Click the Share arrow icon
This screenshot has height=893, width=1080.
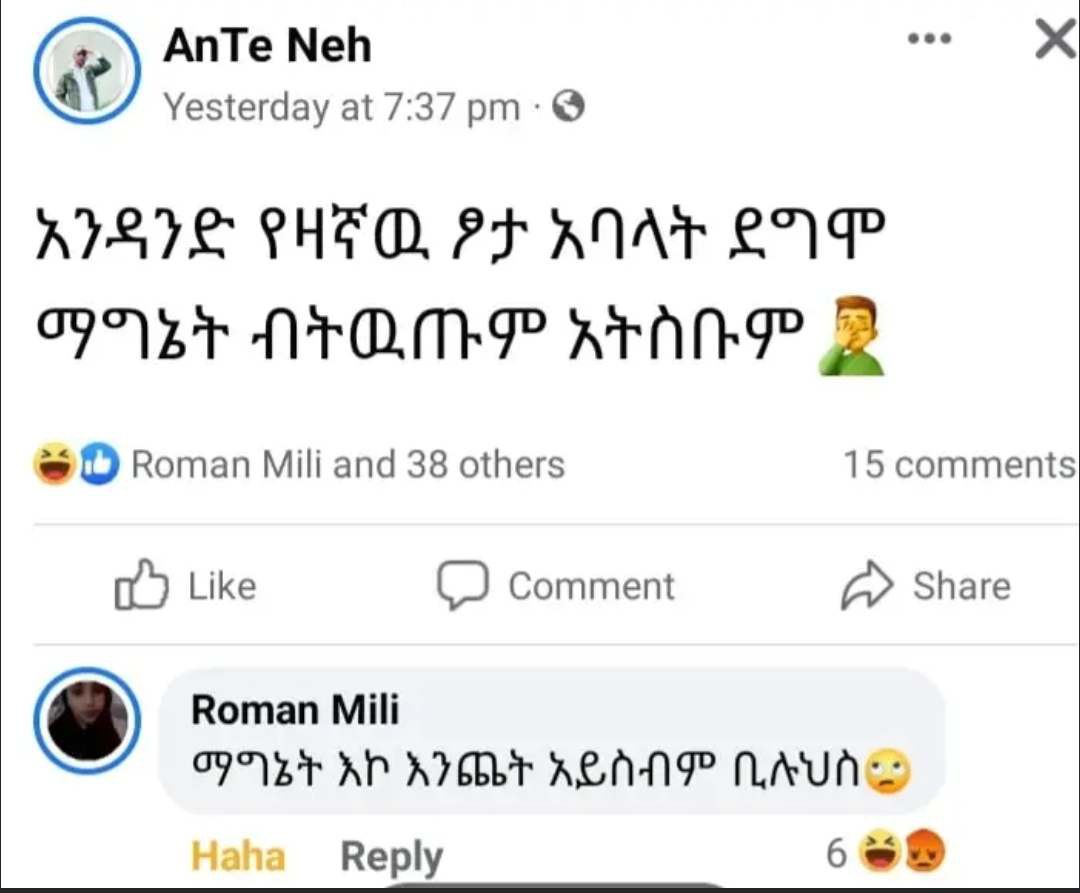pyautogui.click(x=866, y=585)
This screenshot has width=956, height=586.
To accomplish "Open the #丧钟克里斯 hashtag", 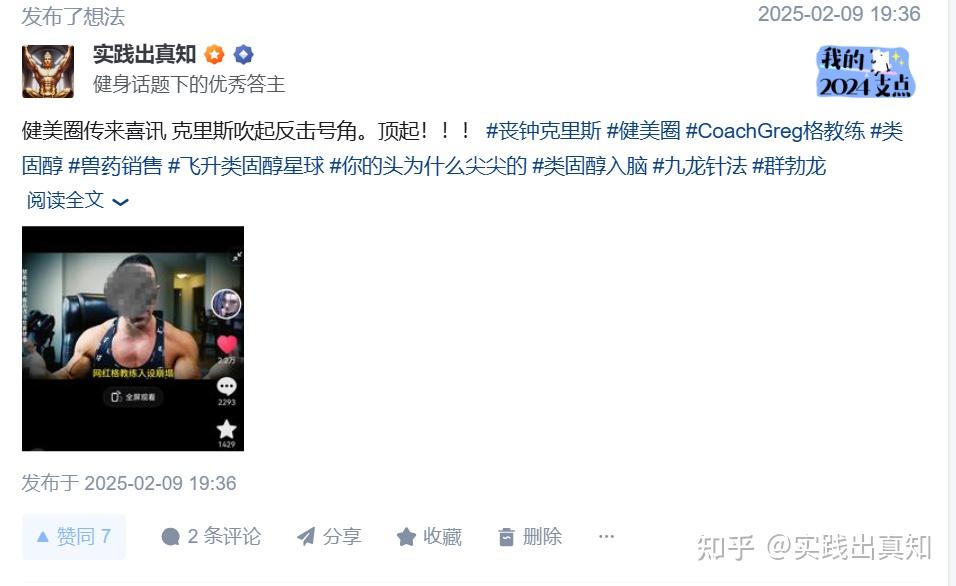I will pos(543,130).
§
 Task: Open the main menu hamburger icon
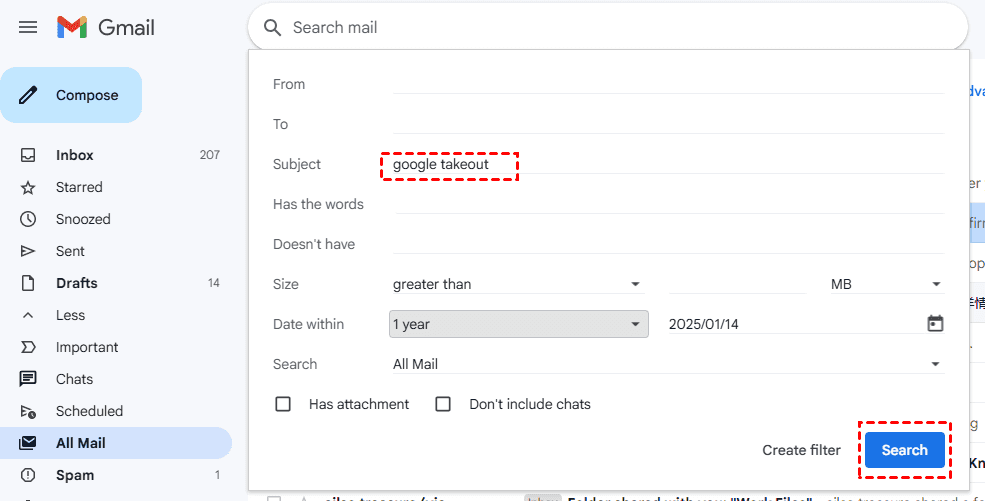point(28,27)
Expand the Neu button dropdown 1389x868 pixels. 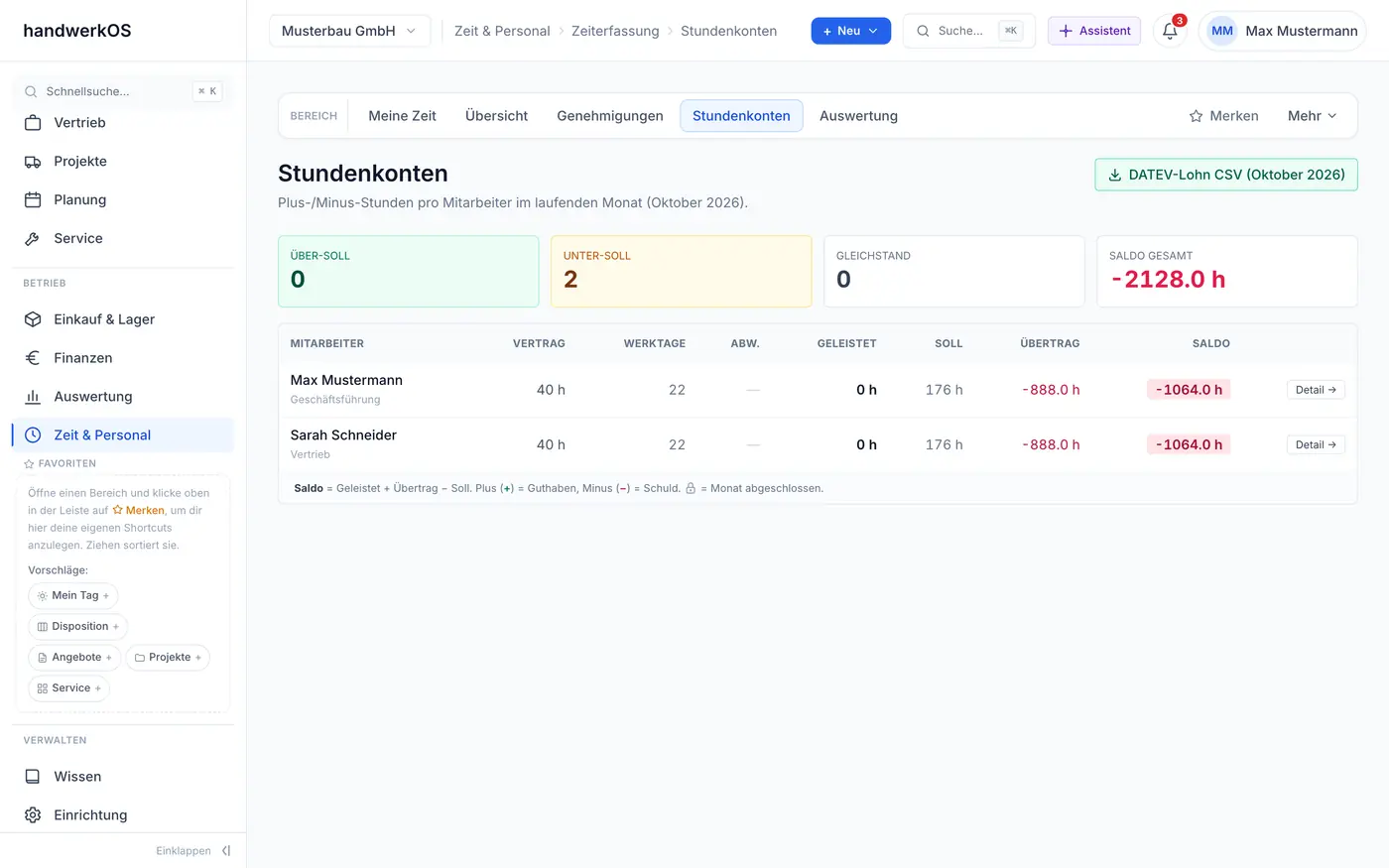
§
The lines to set down run from the line with "Task: Open the main menu hamburger icon" up to and including the line with "Expand the Neu" in the entries above. Reproduce them exactly, with no pictures.

Task answer:
 Task: Open the main menu hamburger icon
point(28,27)
Expand the Neu button dropdown 1389x868 pixels. 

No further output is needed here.